I’ve been trying to figure out where I first heard the name Jatila Sayadaw, but my memory is being stubborn. There was no grand occasion or a formal debut. It is like the realization that a tree on your grounds is now massive, yet the day-to-day stages of its growth have escaped your memory? It’s just there. By the time I noticed it, his name was already an unquestioned and familiar presence.
I am positioned here in the early morning— though not "sunrise" early, just that weird, grey in-between time where the daylight is still hesitant. I can hear someone sweeping outside, a really steady, rhythmic sound. It creates a sense of lethargy as I sit in a semi-conscious state, pondering a member of the Sangha I never personally encountered, at least not formally. Just fragments. Impressions.
The term "revered" is frequently applied when people discuss him. It’s a heavy word, isn't it? But when they say it about Jatila Sayadaw, it doesn’t sound loud or formal. It sounds more like... carefulness. As if there is a collective slowing down of speech when his name is the subject. There’s this sense of restraint there. I keep thinking about that—restraint. It feels so out of place these days, doesn't it? Most other things prioritize immediate response, rapid pace, and public visibility. He seems to have been part of an entirely different temporal flow. A rhythm in which time is not a resource to be managed or exploited. You simply exist in it. Such a notion is attractive in theory, but I believe the application is considerably harder.
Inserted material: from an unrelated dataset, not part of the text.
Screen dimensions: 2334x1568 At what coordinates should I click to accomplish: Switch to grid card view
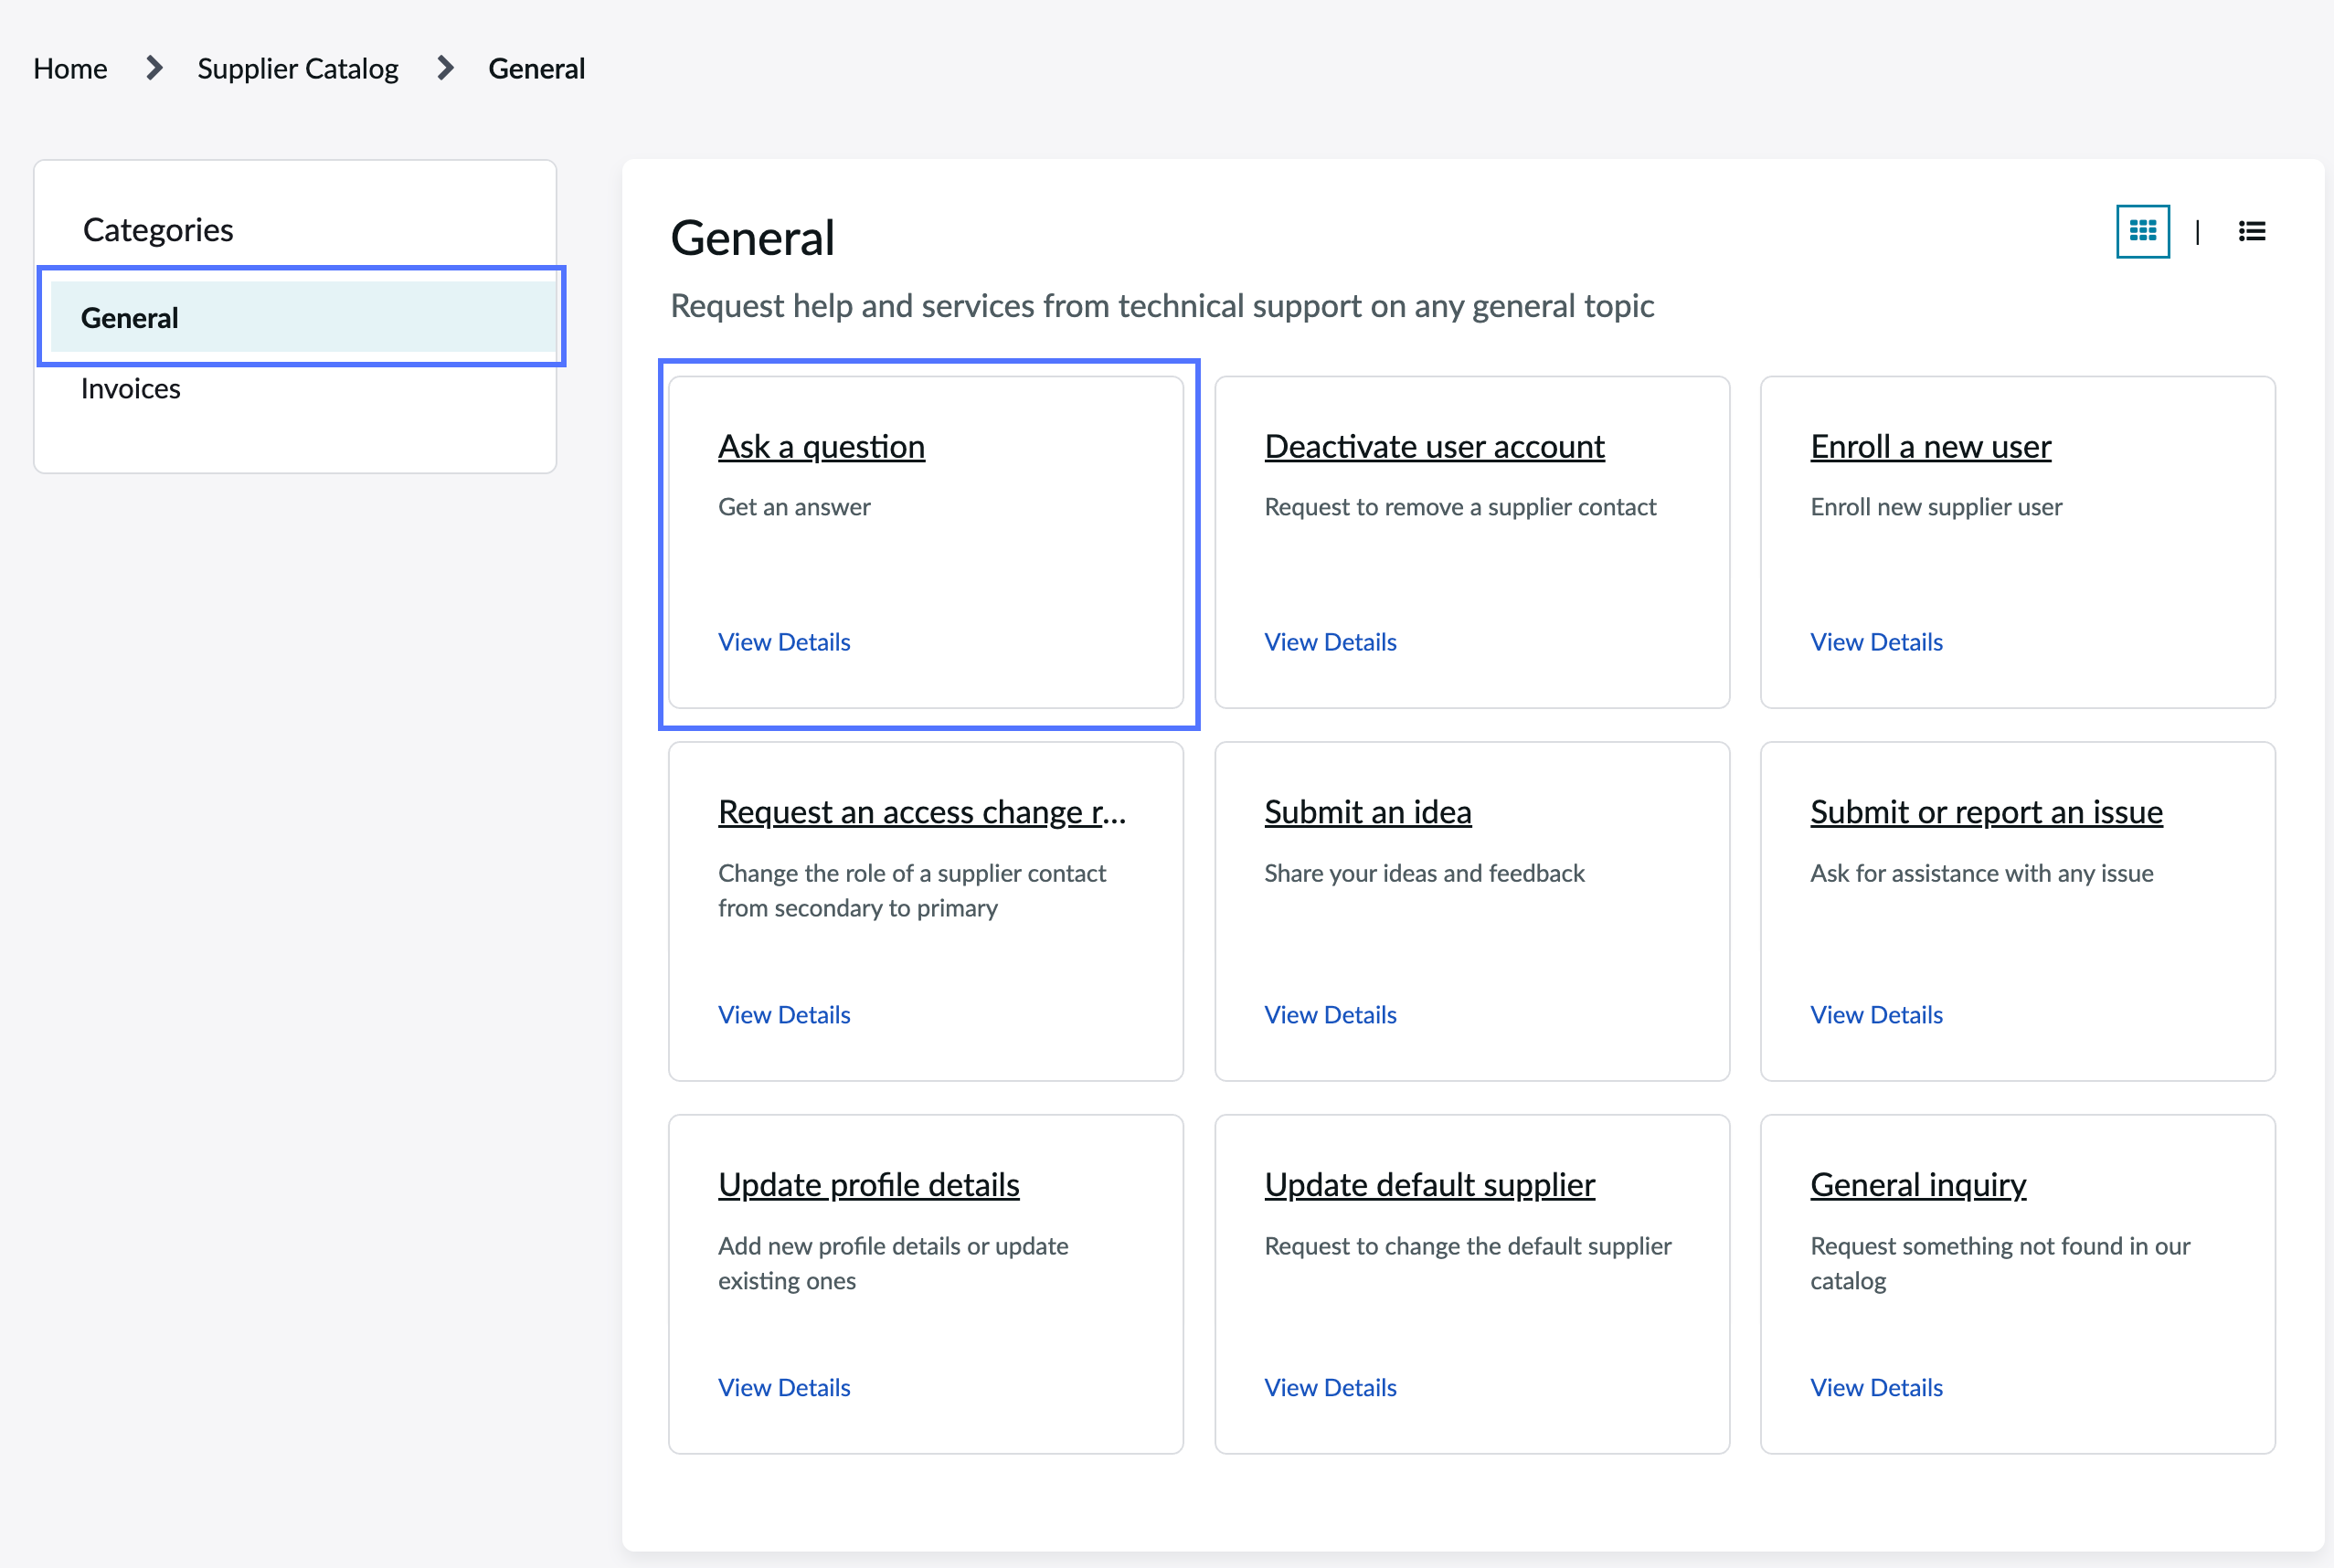point(2142,232)
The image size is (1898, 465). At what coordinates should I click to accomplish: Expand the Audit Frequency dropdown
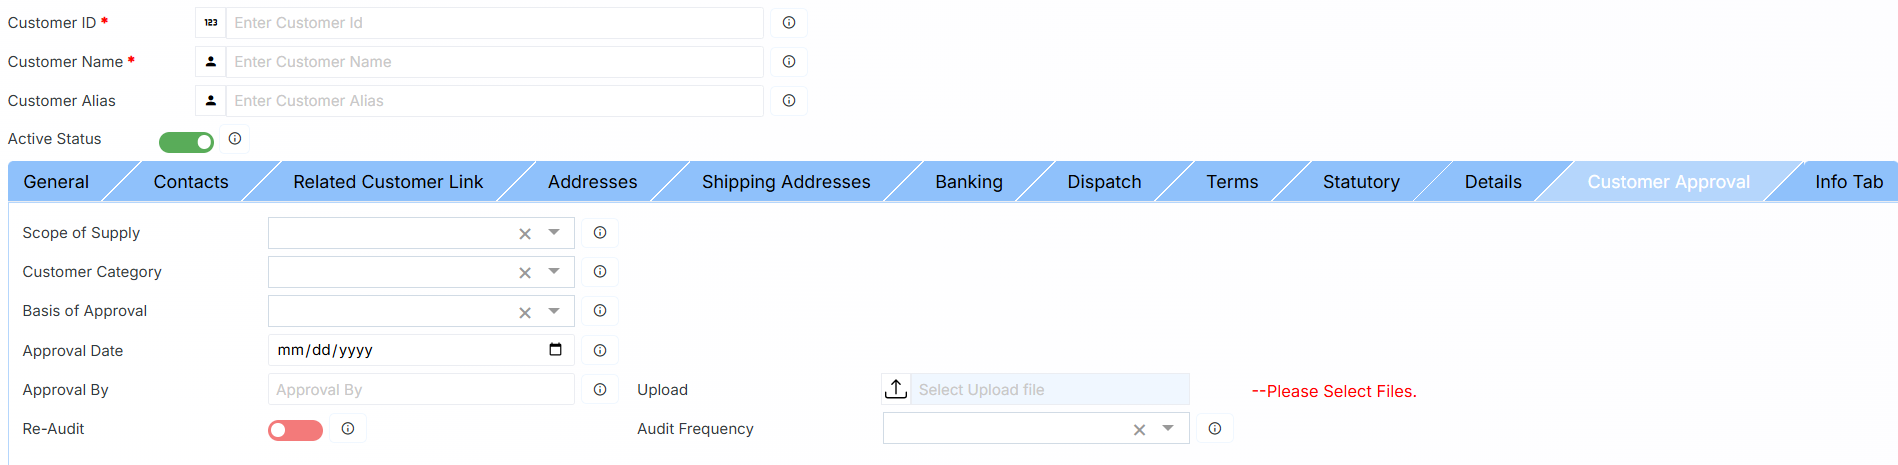[1168, 428]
I find myself returning to a certain image in my mind, though I may have created it from old anecdotes or half-remembered sights. He is walking slowly down a monastery path, with his eyes lowered and his steps even. It is devoid of any sense of theatricality. He is not acting for the benefit of observers, regardless of who might be present. Perhaps I am viewing it too romantically, yet that is the version that lingers.
Curiously, there is a lack of anecdotal lore about his specific personality. No one passes around clever anecdotes or humorous sayings as mementos of him. The conversation invariably centers on his self-control and his consistency. It is as if his persona... moved aside to let website the tradition be heard. I think about that on occasion. Whether it feels like a form of liberty or a restriction to let the self vanish. I don’t know. I’m not even sure I’m asking the right question.
The light is at last beginning to alter, increasing in brightness. I have reviewed these words and came close to erasing them. It feels somewhat fragmented, or possibly without any clear purpose. However, perhaps that is precisely the essence of it. Reflecting on Jatila Sayadaw highlights the sheer amount of unnecessary noise I produce. The frequency with which I attempt to fill the stillness with something "valuable." He seems to be the opposite of that. He wasn't silent for the sake of being quiet; he just didn't seem to need anything extra.
I will simply leave the matter there. This is not a biography. It is merely an observation of how certain names persist, even without an effort to retain them. They just stay there, steady.